Why Mountain Day?

Almost 90 of the world’s countries have more than one-quarter of their territory in the mountains. More than 50% of the world’s population depends on water sourced from mountains. Mountains also provide high-quality natural products, rich agro-biodiversity, habitats for rare and endangered flora and fauna, and resources for tourism and recreation. However climate and global changes are having serious impacts on mountain ecosystem goods and services, particularly water, biodiversity, and atmospheric circulation. There is therefore an urgent need to raise awareness and promote policy actions to ensure the critical contribution of mountain ecosystems in meeting adaptation and sustainable development goals in upstream and downstream areas alike.

What are the Impacts of Climate Change on Mountains?

Mountain regions have experienced above-average warming in recent years, with significant implications for the ecosystem goods and services they provide to humanity, which are especially critical for the survival of poor and indigenous communities. Scenarios of climate change in mountain regions are highly uncertain and poorly understood, with large gaps in knowledge.

What Will Happen at Mountain Day?

Mountain Day will assemble a high-level panel of global personalities, ministers, and scientists to advocate the value and critical role of mountains and share scientific evidence and examples of challenges and opportunities. The day-long programme will also include plenary presentations and discussions, working groups, and panel discussions. The organisers hope that Mountain Day will conclude with the adoption of the Durban Declaration on Mountains and Climate Change.

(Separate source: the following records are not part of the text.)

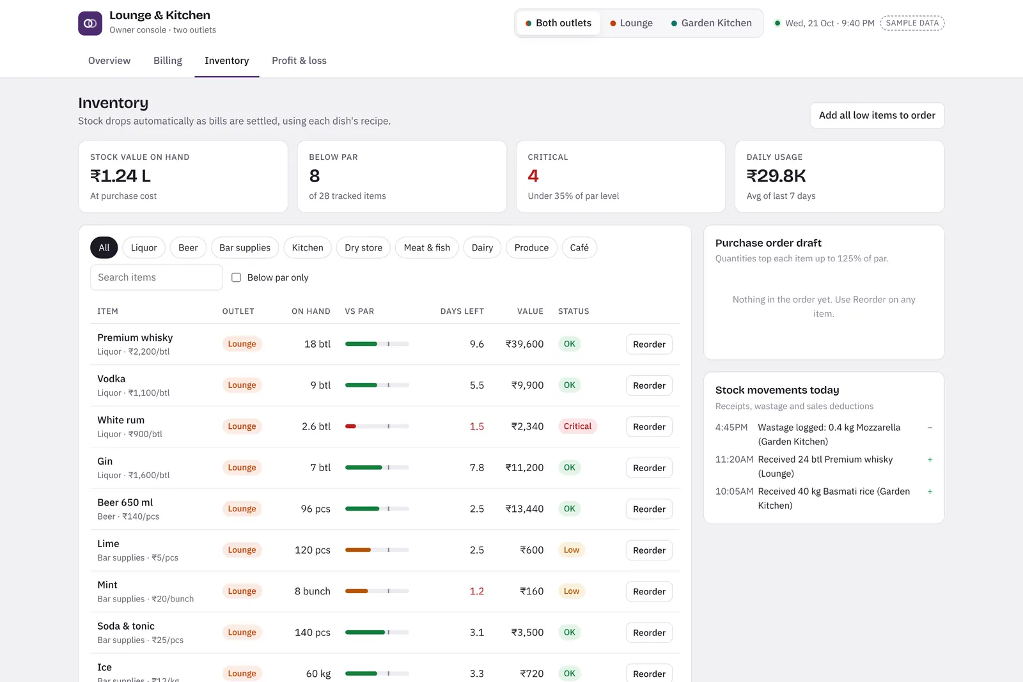Viewport: 1023px width, 682px height.
Task: Click Reorder for Premium whisky
Action: point(649,345)
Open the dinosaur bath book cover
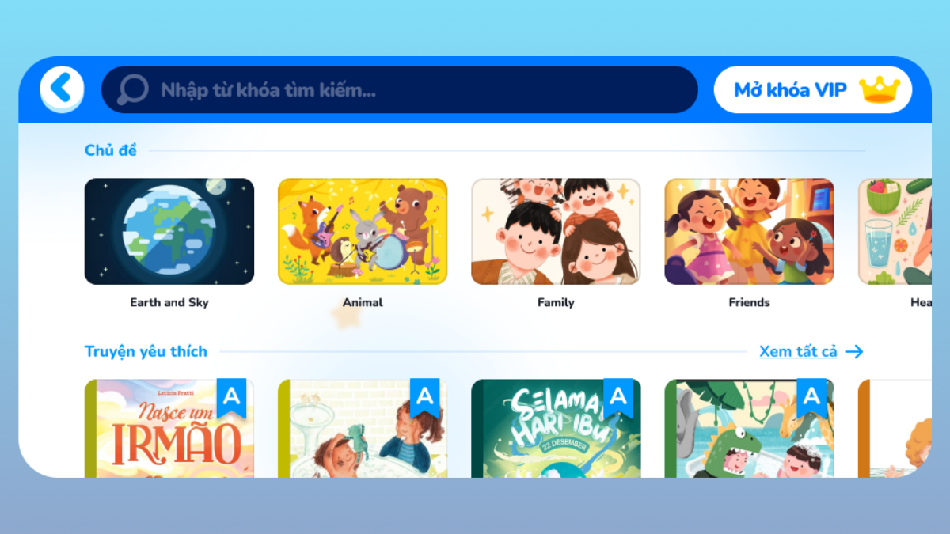950x534 pixels. pos(749,428)
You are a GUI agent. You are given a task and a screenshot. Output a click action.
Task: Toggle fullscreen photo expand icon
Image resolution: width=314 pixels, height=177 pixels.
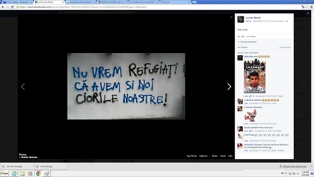coord(231,17)
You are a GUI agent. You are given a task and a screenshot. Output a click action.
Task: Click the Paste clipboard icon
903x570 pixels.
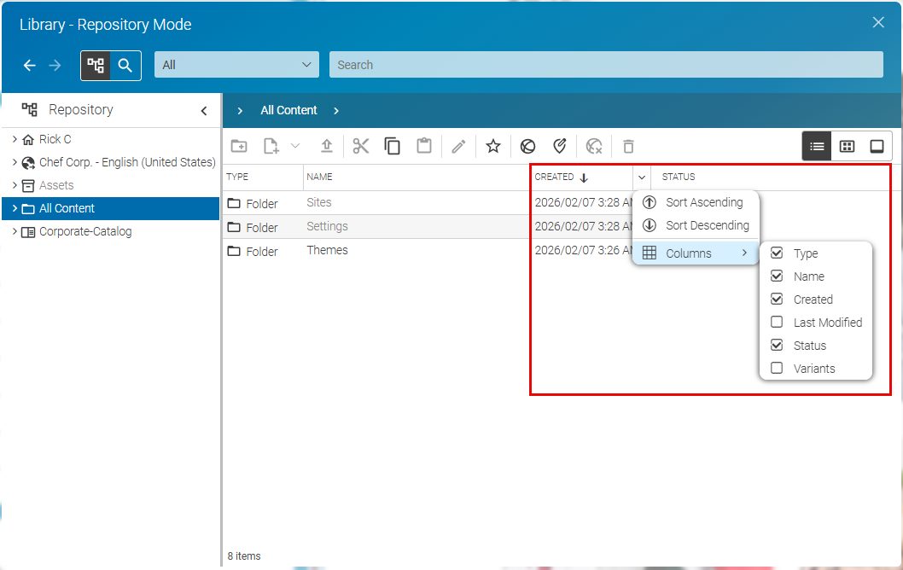tap(424, 146)
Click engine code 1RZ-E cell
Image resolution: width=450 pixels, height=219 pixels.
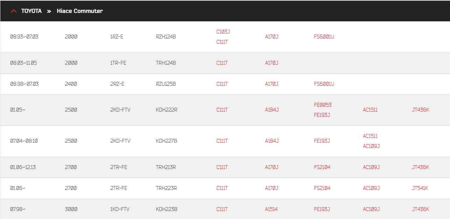coord(116,36)
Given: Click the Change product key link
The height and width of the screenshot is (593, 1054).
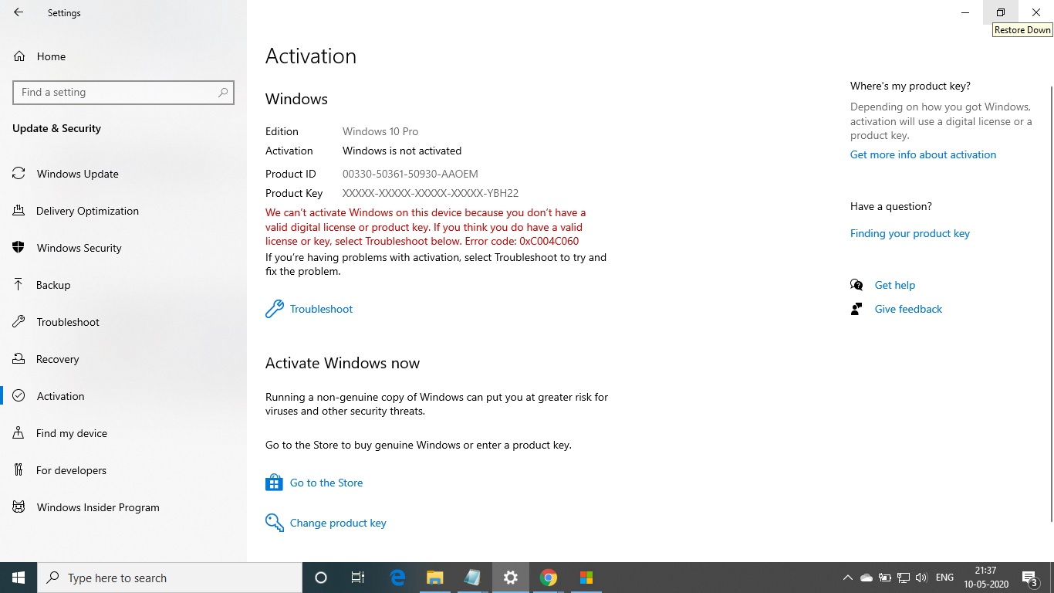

What Will Mountain Day Achieve?

Mountain Day will call to the COP17 delegates and global development partners for more concerted and long-term actions at the national, regional, and global levels to save vital mountain ecosystems. It is hoped that the knowledge shared and the evidence presented will provide a powerful and convincing message to ensure that UNFCCC deliberations include provisions for protecting mountain systems’ integrity for the survival of current and future generations.